Sunday, May 20, 2012

The second coming of Jack White

album review

The man behind bands such as The White Stripes, The Raconteurs and The Dead Weather, Jack White is back with his first full-fledged solo album. Instep lends an ear

He has helmed three commercially successful and critically acclaimed bands, contributed songs to films including Cold Mountain (in which he also displayed his acting skills) and Quantum of Solace, collaborated with a slew of artists, and even produced music for the likes of Loretta Lynn. Be it rock, country, or the blues, Jack White has left a very distinct imprint on every project he has touched. His sound is distinctly his own, so the fact that Blunderbuss is his debut solo album doesn't mean he has yet to establish his identity; this might be the first time he's venturing solo, but we already know exactly who he is musically and what to expect from him.

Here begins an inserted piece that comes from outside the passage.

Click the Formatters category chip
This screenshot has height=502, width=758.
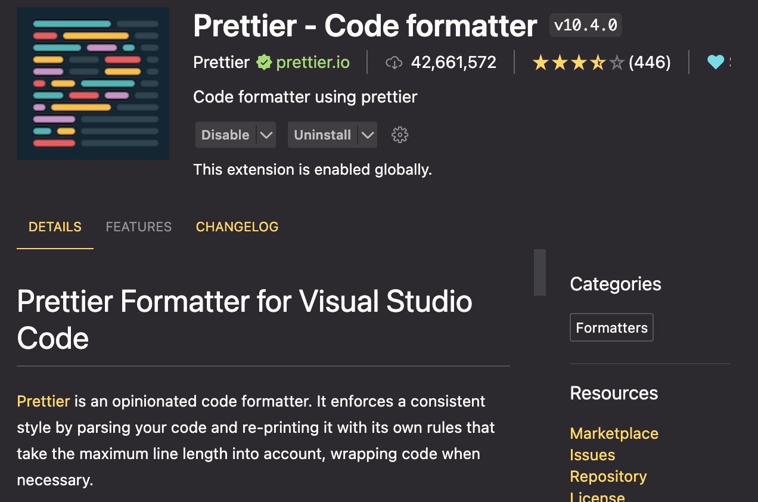coord(611,327)
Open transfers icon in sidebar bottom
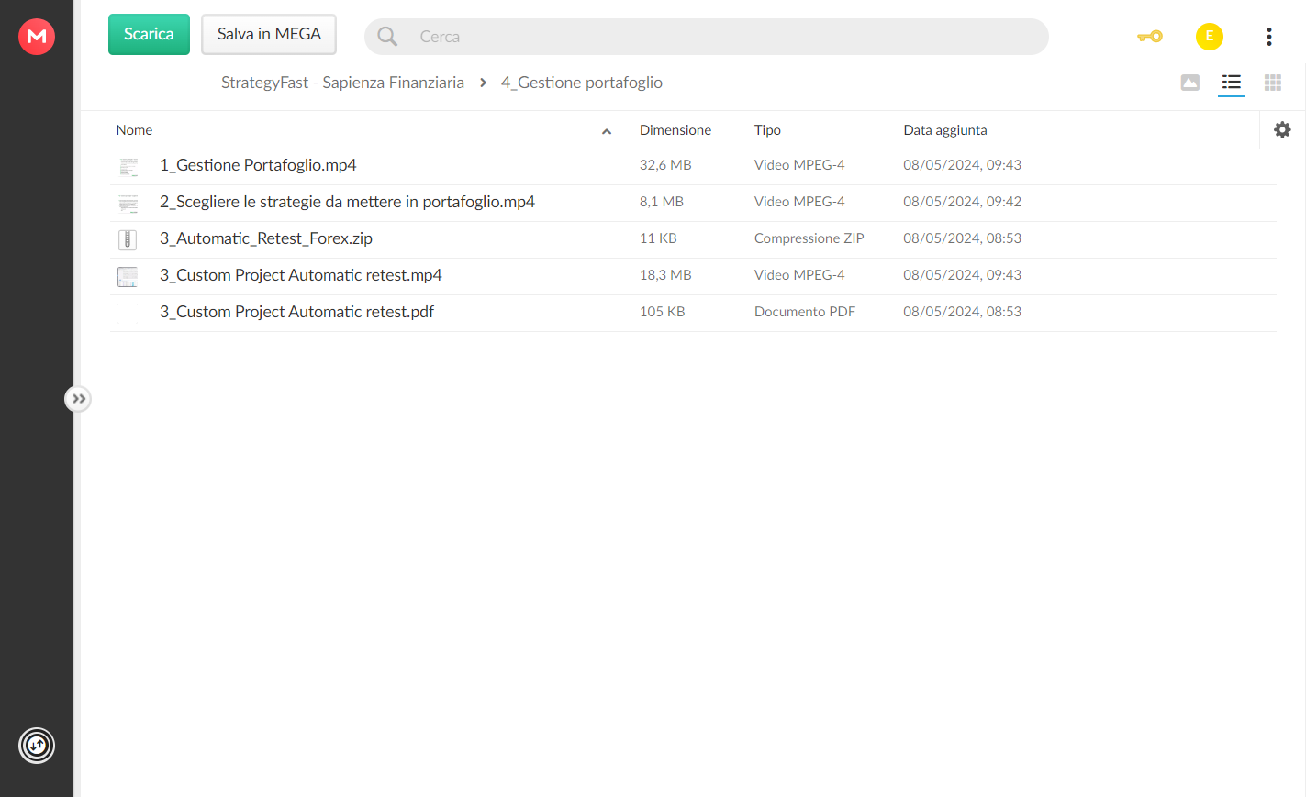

Comprised of 13 tracks, Blunderbuss sees the artist take full creative control of the project. The set was produced by Jack White and recorded at his own Third Man Studio, and the material was largely written and composed by the musician himself. There are shades of his past work throughout the album, but this isn't The White Stripes or The Raconteurs or The Dead Weather. It is, however, unmistakably Jack White, and based on his track record, that can't really be a bad thing.

The album's sound is rooted in blues rock, and it effortlessly takes detours through the various territories he has already covered with his many ventures. Second single 'Sixteen Saltines' brings The Stripes' 'Blue Orchid' to mind, and would have easily been at home on a White Stripes album. The title track, 'Blunderbuss', emanates a country vibe, while shades of hip-hop surface on 'Freedom At 21'. The playful tune of 'Hip (Eponymous) Poor Boy' is simply too charming to resist; a cover of Little Willie John's 'I'm Shakin'’ brings the 1960 hit to a new audience; and 'Weep Themselves to Sleep' effectively couples its piano-driven assault with White's characteristic drum and guitar strokes.

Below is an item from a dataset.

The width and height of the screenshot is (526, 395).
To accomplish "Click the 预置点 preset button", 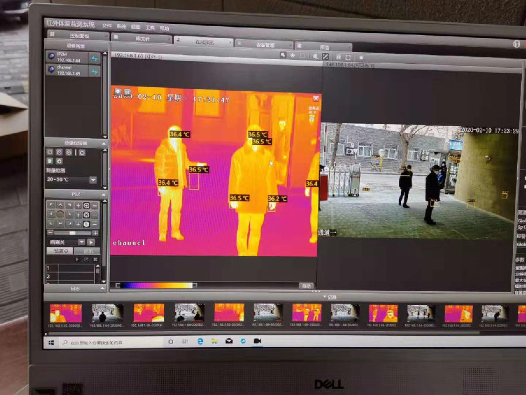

Lyrically, Blunderbuss often delivers a punch; the songs are pensive, brooding, and at times turbulent, but you can hardly blame Jack White's words for being vehement after the kind of year he's just had. 2011 saw him parting ways with Meg White marking the end of The White Stripes, and also saw the end of his marriage to model Karen Elson (who does, however, provide backing vocals to three tracks on Blunderbuss; in fact, female backing vocals are present on a number of songs, including lead single 'Love Interruption' to which Ruby Amanfu lends her smoky voice). So the album's dark take on love and relationships is only too understandable.

Jack White's work has always been quirky and interesting, and Blunderbuss is no exception. The musician has undeniably made an impact on the world of music over the last 15 years, and Blunderbuss is an extension to everything he's done before. At first listen it might seem a little scattered, but as you become better acquainted with the material the songs start to feel more intimate and compelling. The record revels in its familiarity instead of being burdened by it, and gives White the chance to explore the dynamics of his music and do so on his own terms. In short, Blunderbuss is a solid record that is both fascinating and eccentric, just like the musician who created it.